Daha önce düşünmediklerimizi düşünmek için bir vesile. Belki farklı bir nokta
yakalayacağız. Belki gerçekten yanlış yaptığımızı fark edeceğiz. Belki çok iyi
niyetliyiz. Belki tam o anda değişik bir
bakış açısı yakalayacağız. Hepsi bizim kabulümüzle alakalı. Üstelik bize
faydalı bir dokunuşta bulundukları için de bir teşekkürü hak ediyorlar.
Eleştirilere,
yargılara olumlu bakıp; gerçeklerin farkında olarak izin verenlerden olmak
muhteşem bir duygu.
Su
gibi akışta olmak bir nevi.
Kabullenmek.
Teslim
olmak.
İçimizdeki
sevgiye ve özümüzün gücüne inanarak. Kendi yolumuzu açmak adına. Yüreğimizle
hissederek. Öylesine laf olsun diye değil ama.
Farkındalıkla.
İşte
tam bu noktadayken; direnç göstermediğimizi, BÜTÜNE bakabildiğimizi belirtiyor
uzmanlar.
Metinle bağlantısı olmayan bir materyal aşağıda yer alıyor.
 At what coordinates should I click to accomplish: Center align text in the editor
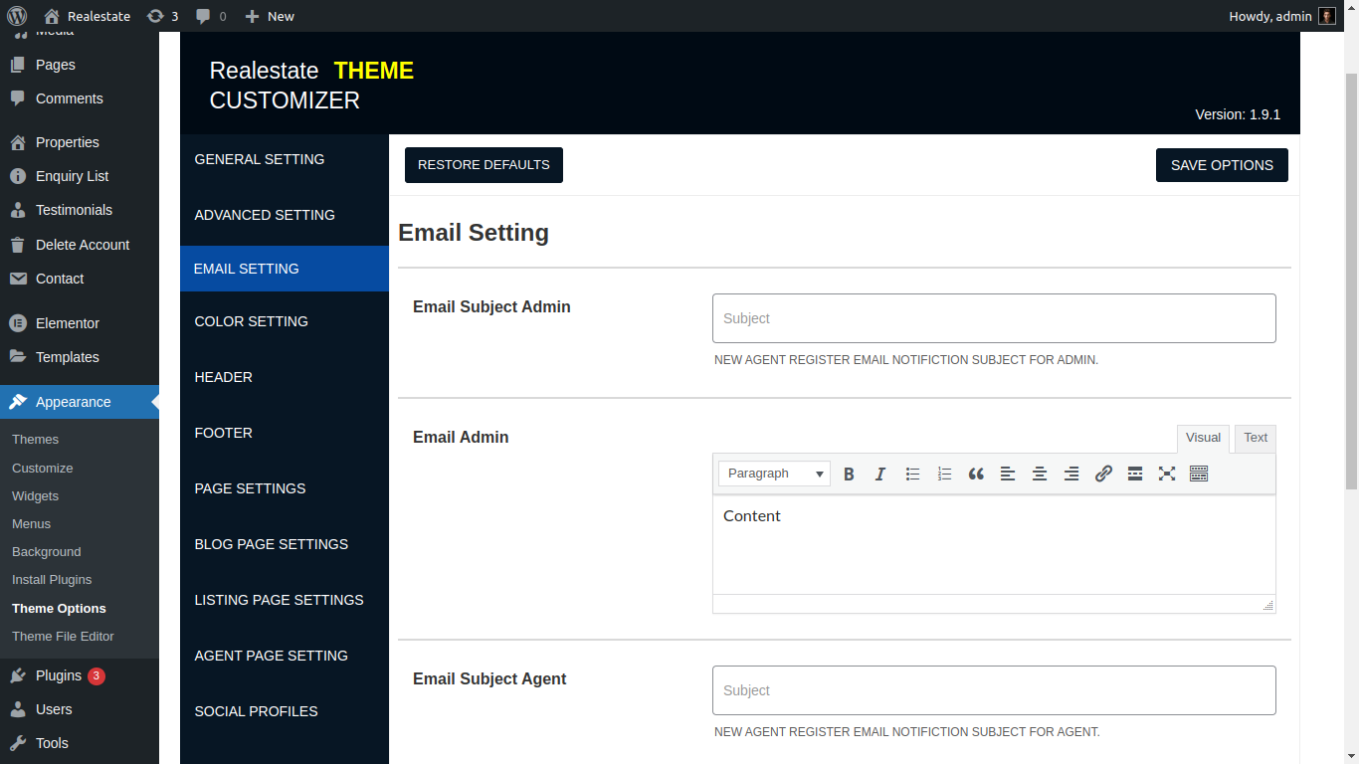point(1040,474)
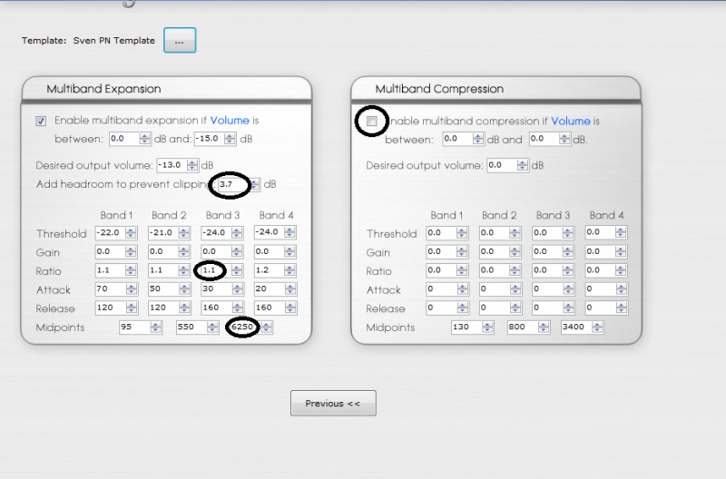Disable the multiband expansion checkbox
Viewport: 726px width, 479px height.
(x=41, y=121)

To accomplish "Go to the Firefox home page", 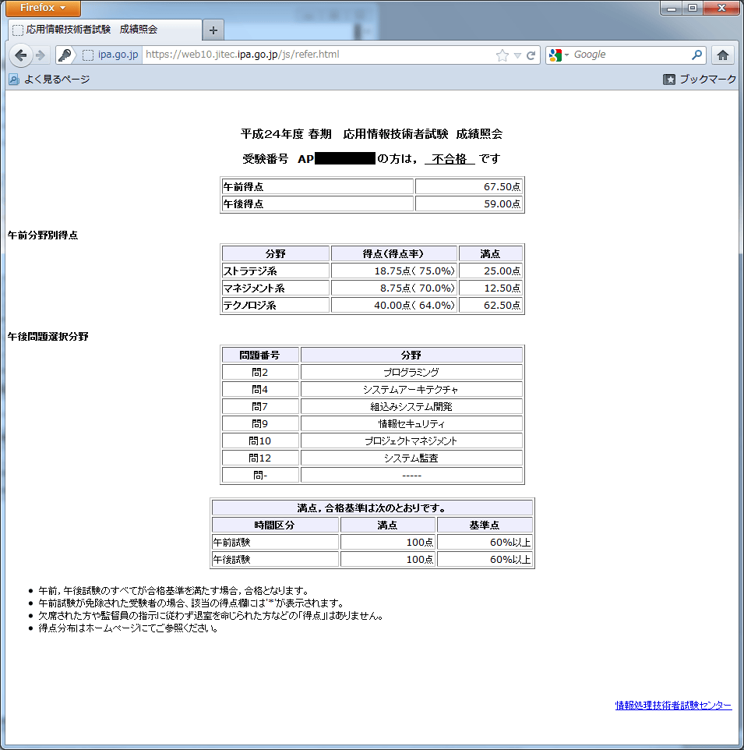I will (723, 55).
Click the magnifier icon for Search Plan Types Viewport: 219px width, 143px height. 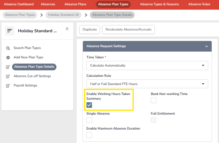click(x=8, y=48)
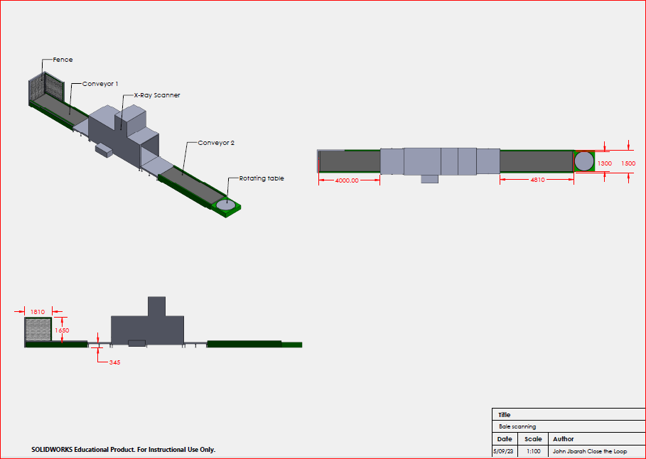Click the Fence annotation label
This screenshot has height=459, width=646.
coord(63,60)
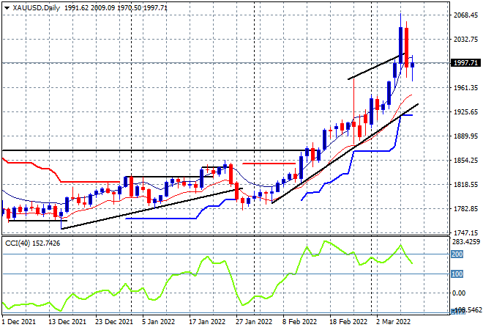Click the 1 Dec 2021 date label
This screenshot has height=330, width=483.
(20, 322)
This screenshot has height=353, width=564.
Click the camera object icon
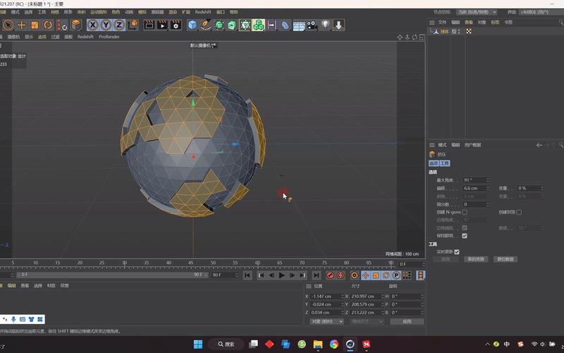312,25
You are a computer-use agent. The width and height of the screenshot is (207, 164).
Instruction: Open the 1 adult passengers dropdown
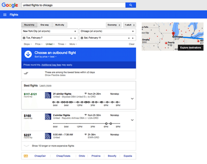(129, 25)
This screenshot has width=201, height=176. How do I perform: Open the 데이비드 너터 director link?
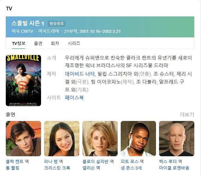pyautogui.click(x=80, y=74)

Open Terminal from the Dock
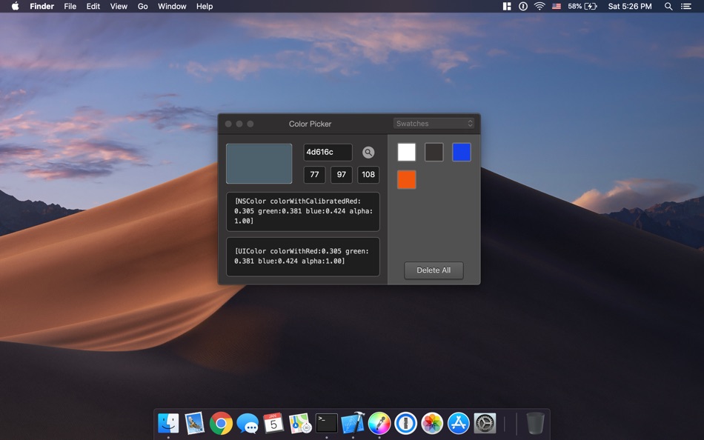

Dolayısıyla radarlarımız açık, saf bilincimizle akışa katılıyoruz. Ve
bu büyü sevgimizle beraber yolumuzdaki en güvenli itici gücümüz oluyor.
Özgürüz
artık. Duvarlarımız yok. Özümüzün güzelliğini hissedebiliyoruz.
Ancak
işimiz henüz bitmedi. Bir şeyler yaratmamız gerekiyor. Keşfettiğimiz ve
özgürlüğüne kavuşturduğumuz özümüzle; her neyi yapmak istiyorsak; onu ele
almamız için en güzel zamandayız.
Bunu heba eder, serseri mayın misali
günlerimizi boşuna tüketirsek; bir süre sonra özgür olmamızın da anlamı
kalmayacak çünkü. Hayallerimizi süsleyen bir tercih yapmalı ve o yolda
ilerlemeliyiz. Böylece hem kendimizi mutlu edeceğiz; hem de etrafımıza
yaydığımız ışıltı pek çok kalbe dokunacak.
Nasıl
mı?
Mutluluğumuzun
olumlu titreşimlerini etrafımıza yayarken, bu güzel enerjiyi hissedenlerle aynı
ritmi yakalayacağız. Benzer frekanslar iki tarafı da rezonansa getirecek.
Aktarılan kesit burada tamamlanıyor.